D.C. housing advocates want more rental assistance
D.C. could soon see a surge of evictions, says the Office of the Tenant Advocate, as a group of housing advocates ask D.C. to use surplus funding to avoid evictions.
By the numbers: From Sept. 30 through Jan. 31st, D.C. had 558 scheduled evictions, 352 canceled evictions, and 206 executed evictions, D.C. Office of the Tenant Advocate legislative director Joel Cohn tells Axios.
- “There is good reason to believe this is just the tip of the iceberg. The numbers may be low due to landlord uncertainties regarding legal requirements and the proper forms and notices to use,” he says.
Driving the news: Late last month, 38 organizations, including the D.C. Fiscal Policy Institute, Bread for the City, and Miriam’s Kitchen, called on Mayor Muriel Bowser to use roughly $500 million in reserve and surplus funding to immediately halt future evictions.
- In a letter, they warn that the eviction crisis could harm more than 40,000 households, including 300 families in a temporary housing program called rapid rehousing whose programs will end in March and April.
- A separate letter-writing campaign by Just Recovery DC asking the mayor’s office to use surplus funding has garnered more than 1,500 signatures since last week.
- The mayor’s office did not respond by press time to a request for comment.

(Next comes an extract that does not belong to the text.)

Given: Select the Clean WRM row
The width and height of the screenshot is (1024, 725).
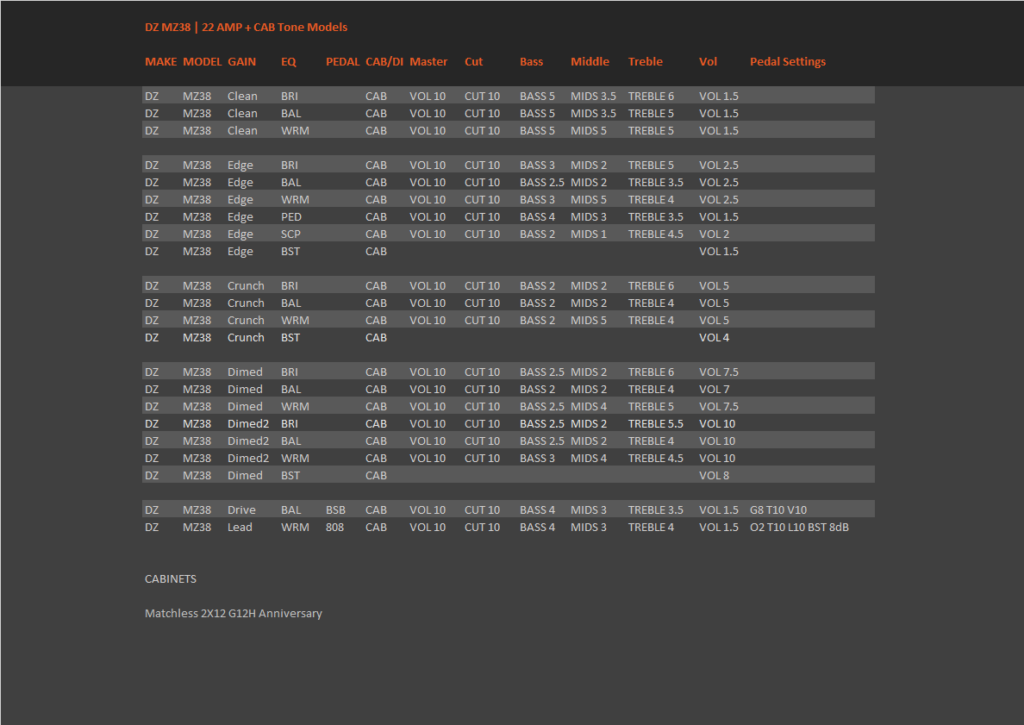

What they’re saying: “A spike in evictions will deepen DC’s stark racial inequities and weaken our economy, holding us all back. Landlords are filing evictions, despite D.C. having growing resources to do more to help tenants catch up on rent,” the letter says.
- The letter points to data from the U.S. Census Bureau Pulse Survey of late December to early January, where 43,000 D.C. households said they were behind on rent and 9,700 said they’d applied for rental assistance and hadn’t received it.
- The letter asks the mayor’s office to use fiscal 2021 surplus and reserve funds for rental assistance — or to speed up the supplemental fiscal 2022 budget process.
- It also asks D.C. to avoid evicting rapid rehousing recipients at the conclusion of their program if they are not enrolled in another housing program.
Flashback: In Nov. 2021, D.C. asked the federal government for $238.7 million in additional emergency rental assistance funds and last month received only $17.8 million.
- The District also received $14.6 in Low Income Home Emergency Assistance Program funds.
The big picture: As part of D.C.’s phase-out of the eviction moratorium, landlords could begin filing evictions on Jan. 1. But the limited public health emergency extended through Feb. 15 has created a gray area.
The intent of the public health emergency doesn’t appear to pause filings, says Cohn. However, he says that the landlord and tenant court has paused executing evictions through the public health emergency.
Cohn says tenants struggling with rent can request rental assistance through D.C.’s emergency rental assistance program.